Miniplis gingen und gehen nie. Beach-Waves immer!

Können Sie sich noch an Minipli erinnern? Das war eine Dauerwelle, die mit wuzi-wuzi-kleinen Wicklern gemacht wurde. Dementsprechend wuzi-wuzi-klein waren auch die Löckchen. Besonders hip in Kombination mit einer Vokuhila – vorne kurz, hinten lang. Die Prachtfrisur der 1980er-Jahre schlechthin.

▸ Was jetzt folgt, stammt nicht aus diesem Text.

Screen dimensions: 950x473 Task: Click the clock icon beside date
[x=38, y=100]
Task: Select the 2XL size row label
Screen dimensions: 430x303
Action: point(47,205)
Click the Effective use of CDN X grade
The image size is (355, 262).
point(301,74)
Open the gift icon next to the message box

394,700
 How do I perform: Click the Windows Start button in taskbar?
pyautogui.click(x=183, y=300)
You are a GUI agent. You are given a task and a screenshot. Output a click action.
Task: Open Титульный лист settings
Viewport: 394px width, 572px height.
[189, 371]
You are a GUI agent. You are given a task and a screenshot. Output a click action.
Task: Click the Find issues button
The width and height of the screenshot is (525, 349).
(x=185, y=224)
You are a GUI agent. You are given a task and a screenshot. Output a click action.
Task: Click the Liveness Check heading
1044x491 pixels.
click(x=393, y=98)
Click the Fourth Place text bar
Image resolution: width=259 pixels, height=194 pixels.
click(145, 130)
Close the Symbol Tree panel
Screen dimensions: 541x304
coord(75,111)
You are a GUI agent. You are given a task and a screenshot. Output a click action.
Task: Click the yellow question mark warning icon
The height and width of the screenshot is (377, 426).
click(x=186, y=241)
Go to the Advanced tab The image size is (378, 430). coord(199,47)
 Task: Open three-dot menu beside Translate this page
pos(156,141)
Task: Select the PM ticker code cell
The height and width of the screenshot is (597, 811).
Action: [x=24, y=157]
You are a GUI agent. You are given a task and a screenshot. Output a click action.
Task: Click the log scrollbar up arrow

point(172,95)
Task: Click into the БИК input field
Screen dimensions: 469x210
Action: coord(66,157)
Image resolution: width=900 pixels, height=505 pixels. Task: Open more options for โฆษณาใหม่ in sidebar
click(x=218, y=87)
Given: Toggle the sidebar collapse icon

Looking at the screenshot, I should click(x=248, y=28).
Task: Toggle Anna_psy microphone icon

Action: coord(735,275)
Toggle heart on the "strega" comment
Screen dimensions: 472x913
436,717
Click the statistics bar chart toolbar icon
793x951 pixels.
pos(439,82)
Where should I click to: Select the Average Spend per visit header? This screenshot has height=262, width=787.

So happy. Und ja, auch ich habe mich damals zu Minipli hinreißen lassen. Ohne Vokuhila zu meiner Ehrenrettung. Und nur für drei Wochen. Dann wichen die Löckchen, die mich viele Tränen gekostet haben, einem coolen, raspelkurzen Cut à la Jean Seberg. Nie wieder Locken lautete meine Devise. Schon gar keine von Dauer. Hie und da Bewegungen im Haar, wie nur Salzwasser und Sonne sie zaubern können. Da kann ich schon schwach werden. Wurde ich auch. Schwups, saß mit dem Wunsch nach semipermanenten Beachwaves (sie halten acht Wochen, mal sehen) beim Coiffeur meines Vertrauens und hatte – nachdem er mir schwor, dass da keine einzige Locke rauskommt – Wickler im Haar. Nein, riesige Schaumstoff-Papilotten und davon nur acht. Bei einem Geruchs-Déjà-vu – ja, dieses Wellenmittel stinkt immer noch so abnormal – kam noch mal kurz die Angst vor dem 80er-Jahre-Desaster hoch. Ist schnell wieder verflogen. Ich hab jetzt Beach-Waves. Den ganzen Sommer lang!